Some golfers thoroughly study the landscape and some golfers just wrongly guess and then follow which ever way the wind is blowing. Some get down and read the putt while others rush through a 3 putt and blame it on the ball marks.
Learning to read the situation is the beauty of research and that market research is nothing short of a crucial function and need of marketing. Marketing departments should be actively vetting intelligence about market conditions, trends, competitive movements and channel opportunities.


Some say they don’t have the time to get down and read the situation. I say the time you don’t have now is used up fishing your ball out of the lake. Some say they have intuition and I say that unless you play a scratch game then there is always something more you can learn.

The right swing, every time.

Golfers spend years getting their swing right and they should. It is the element that affects pretty much the whole game and a good swing touches nearly everything. The need to fix the swing is unavoidable and it is my experience that those who refuse to work on their swing do not remain golfers for long.
I wish marketers that ignored their swing would not remain marketers. I’m not trying to be mean or suggest that people give up, but the swing of marketing is where the game is won or lost. The swing is strategy. It’s the successful integration and maneuvering of consumer, market and competitive insights to a pinpoint application of force that sends results sailing far and, more importantly, where you want it to go.

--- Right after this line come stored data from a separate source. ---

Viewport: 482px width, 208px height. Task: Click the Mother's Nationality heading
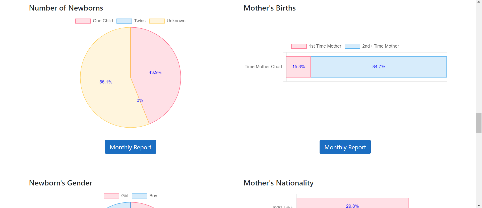coord(278,183)
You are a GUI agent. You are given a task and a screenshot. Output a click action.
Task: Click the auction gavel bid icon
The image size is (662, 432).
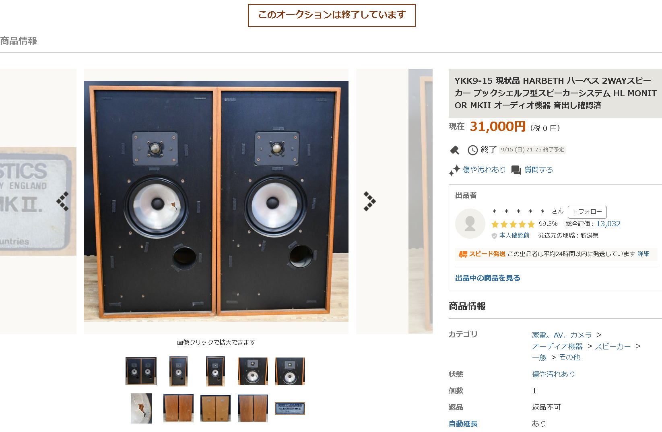[455, 150]

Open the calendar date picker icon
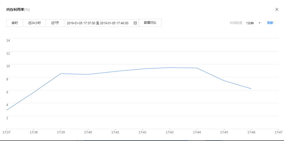[x=135, y=23]
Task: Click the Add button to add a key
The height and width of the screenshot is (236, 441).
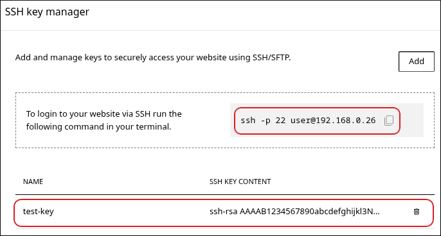Action: (417, 62)
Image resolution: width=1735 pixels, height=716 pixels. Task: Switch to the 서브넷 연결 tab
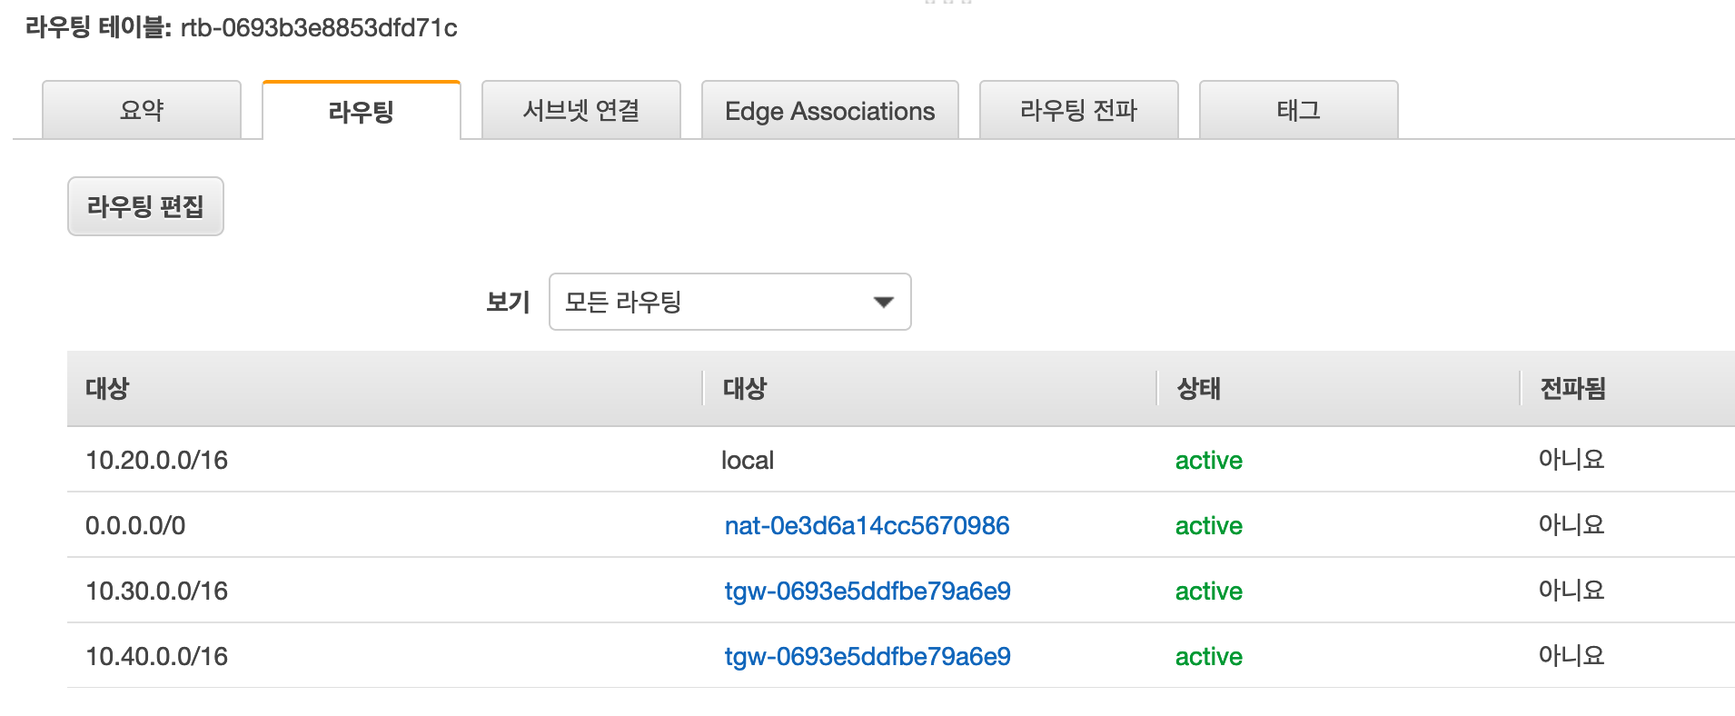pos(581,110)
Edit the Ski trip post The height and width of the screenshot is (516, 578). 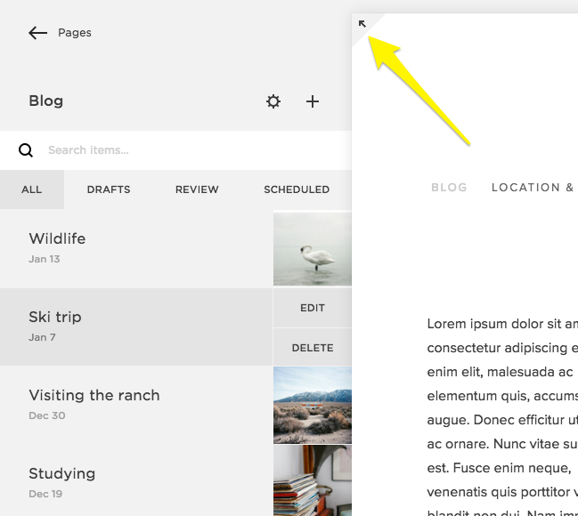tap(312, 308)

But many marketers don’t care about their swing. Funny, they often try to play the game without swing. And when they do swing, they do this little croquet looking exercise that send the ball twenty feet. “You just hit the ball twenty feet,” someone will yell.
They reply, “Yeah, but it’s in the right direction.”
To which the original golfer says again, “Yeah, but you just hit the ball twenty feet.”
I know, you won’t go in the lake if you hit it twenty feet at a time. Just don’t expect to win anything but the middle finger of the group who’s behind you on the course.
Crafting good strategy takes practice. It takes the driving range of academic study and the training of a pro who knows how and what to correct. The marketer who learns command of strategy may not always hit a hole in one but you can be assured they are progressively making every swing more accurate, more useful and more precise.


Now play the game.


It easy to assume that you’ll get better by playing without learning to read the course or perfecting your swing, and to an extent, you’re right. In marketing, playing the game is carrying out a plan. It is all the advertising, sales activity and promotion that aims an effort down the fairway. You can skip the first two steps and still get incrementally better - that is if you can afford it. TV spots cost money. Brochures cost money. Salespeople cost money. This is not Green Hills. There is no discount for off season play.
But let’s say you do read the course and perfect your swing. In that case, get out there. Be bold. You might not always clear the lake or stay out of the bunker, but with a good idea of the course and a strong consistent swing you have the odds with you.


Give the club a try.


I was working the chipping green at the University of Georgia practice area and decided to give my gap wedge a try. It works. It pops the ball up with perfect spin and when the ball finally sits down it pops down like it fell in a mud. Despite my reluctance, I learned to use it. And my game hasn’t been the same since.